Hei dem in the Ii g. 7. 8 and 9 gceigicn Aiisfühiungsbeispieles is the anode plate 8 of the previous embodiment in a variety of Anode plates 8.7 to 8 </ divided; a disk is assigned to each display unit. How best from the E ig. 8 and 9 can be seen. looks at the single anode plate, e.g. B. the plate 8.7, from a square Resistance block 25. give away its upper throat with a large number of projections 25.7 to 25n by providing a plurality of grooves intersecting at right angles is. The anodes 16 are on the individual projections by the application of layers of nickel or formed from a different material. As in the first embodiment, this plurality of electrodes is shown in FIG arranged in a matrix, which is the matrix of the bores 9 of the cathode plate used in the display unit 4 corresponds. The other parts of the resistors 25 have thin conductive layers 17.7 to 17cj coated, again using a material such as the 42-6 alloy, which is essentially the same coefficient of thermal expansion as the bottom plate made of glass or ceramic 3 has. In this embodiment, the resistance protrusions are 25.7 to 25n. the anodes 16 and the thin layers 17.7 to 17c / by Elächenkonlaktc connected with each other with great operational reliability. Another advantage of this embodiment is that the manufacture of the anodes and the anode resistors has been simplified as much as possible.

Since the anode electrodes and the anode resistors are formed integrally with one another, is not only their manufacture is very simple, but the reliability of the entire arrangement is also essential has been improved. It is therefore possible to use a variety of anodes and anode resistors with large To summarize packing density.

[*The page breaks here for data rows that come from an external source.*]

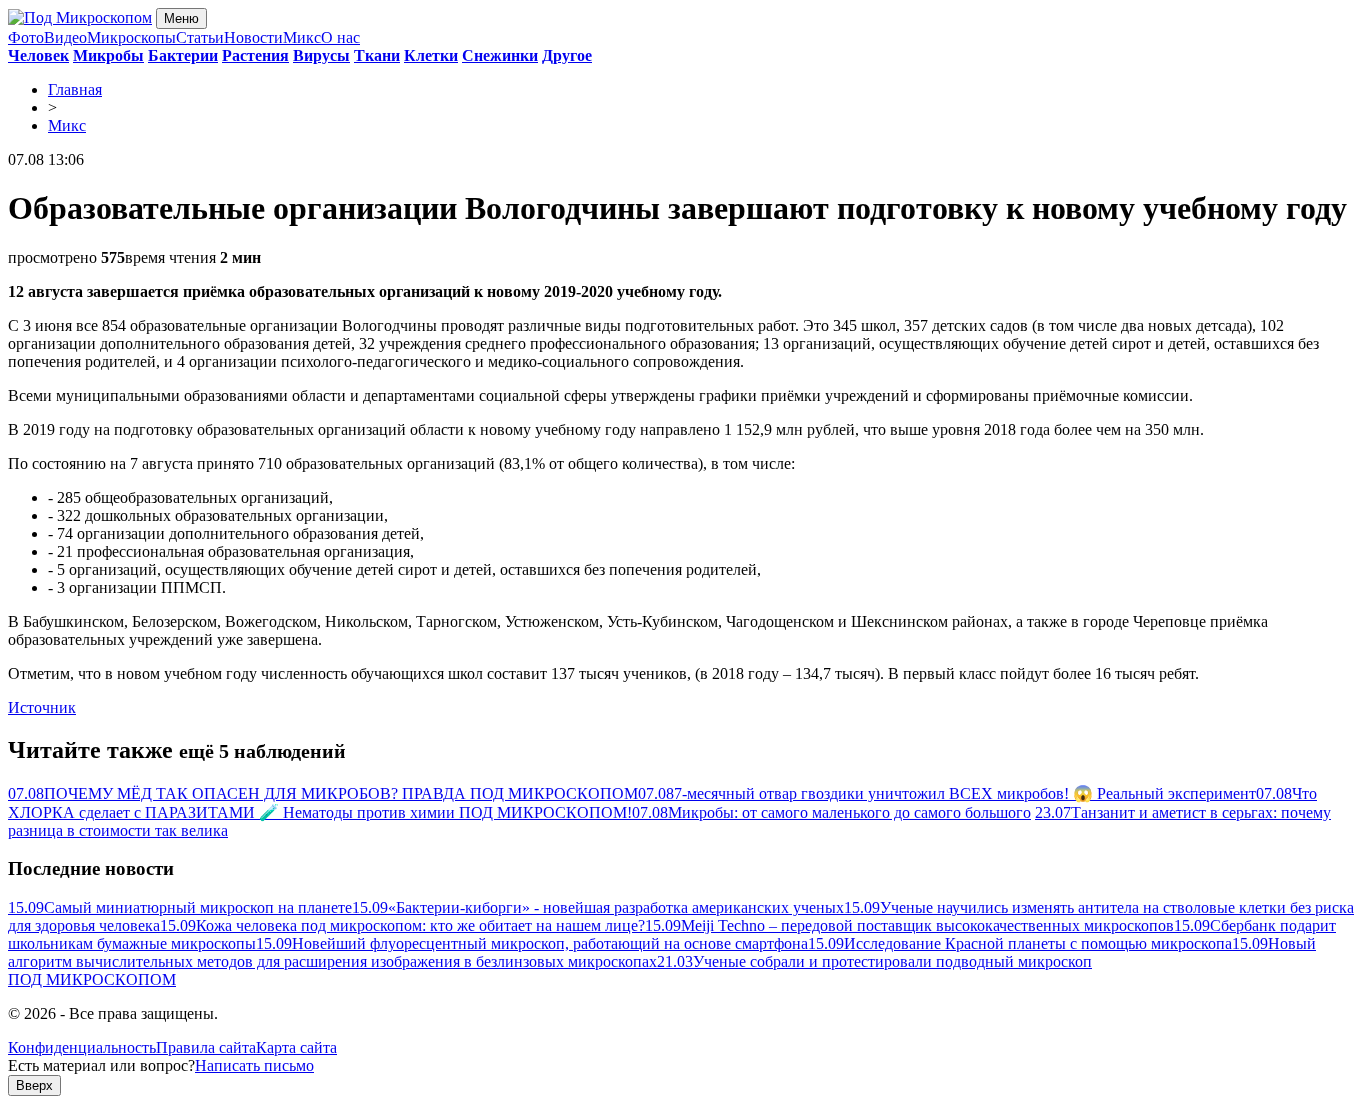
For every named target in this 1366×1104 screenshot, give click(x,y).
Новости (253, 37)
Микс (302, 37)
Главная (75, 89)
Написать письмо (254, 1065)
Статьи (200, 37)
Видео (65, 37)
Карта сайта (296, 1047)
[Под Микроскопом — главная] (80, 17)
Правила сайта (206, 1047)
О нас (340, 37)
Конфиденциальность (82, 1047)
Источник (42, 707)
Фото (26, 37)
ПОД (92, 979)
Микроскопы (131, 37)
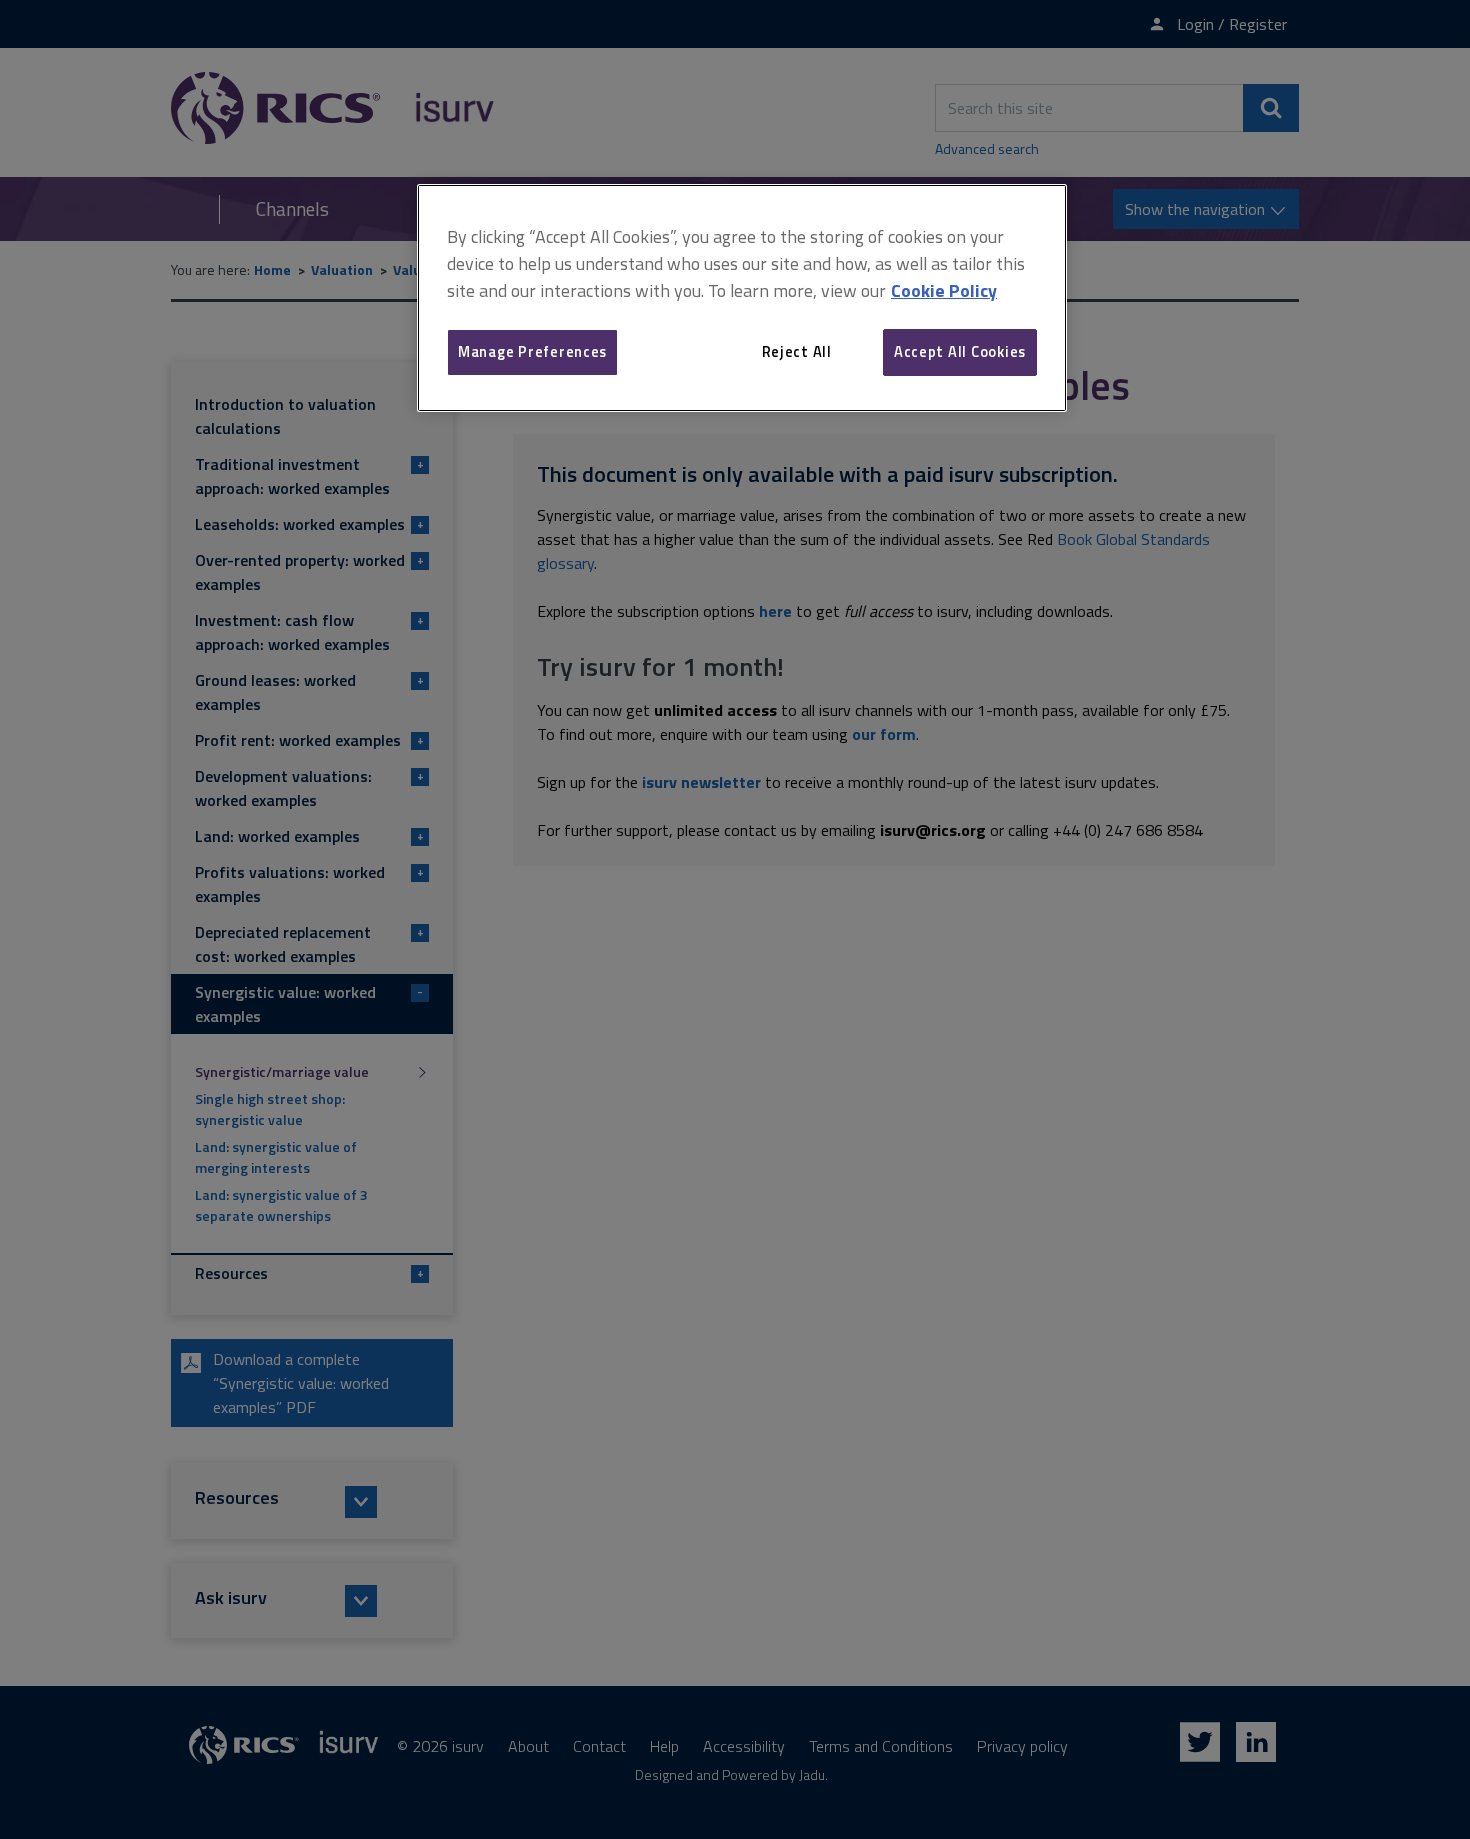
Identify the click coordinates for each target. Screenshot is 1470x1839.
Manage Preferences (532, 351)
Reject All (797, 351)
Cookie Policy (944, 290)
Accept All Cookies (960, 351)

In addition 5 sheets of drawings

Claims (4)

Patent claims: 1. Gas discharge display device with a plurality of display units, with a transparent one Cover plate and a base plate, with anodes and cold cathodes, with ignition electrodes, which are arranged between anodes and cathodes, with between the electrodes and one above the other arranged insulating plates, which have aligned holes to so one Variety of gas-filled discharge / cells too form, characterized in that the ignition electrodes (13) as conductive lateral surfaces of Bores (9) are formed in a further insulating plate (6), these bores (9) on the holes (9) of the remaining insulating plates (5, 7) are aligned and that the anodes (! 6) are each connected to a resistor (15). 2. Gas charge display device according to claim I, characterized in that the ignition electrodes (13) of equivalent discharge cells of the display units (a, b, c, d) are connected to a common terminal (14) which is insulating on the edge of the ignition electrodes (13) Plate (6) are arranged. 3. Gas discharge display device according to one of claims 1 or 2, characterized in that that the anodes (16) are thin metal layers, each one in a bore (9) of an insulating Cover plate (8) introduced resistance material, each of these bores (9) on a Discharge cell is aligned and the resistors (15) facing away from the anodes (16) Ends are jointly connected to a continuous conductive layer (17). 4. Gas discharge display device according to one of claims 1 or 2, characterized in that that the anodes (16) are formed on cuboid resistor blocks (25) in which Resistance material on one side with the anode (16) and on the other side with one conductive layer (17) is covered, wherein the resistor blocks (25) are at right angles have cutting grooves, so that the individual discharge cells associated elevations (25a to 25n) have individual anode surfaces and resistors behind them.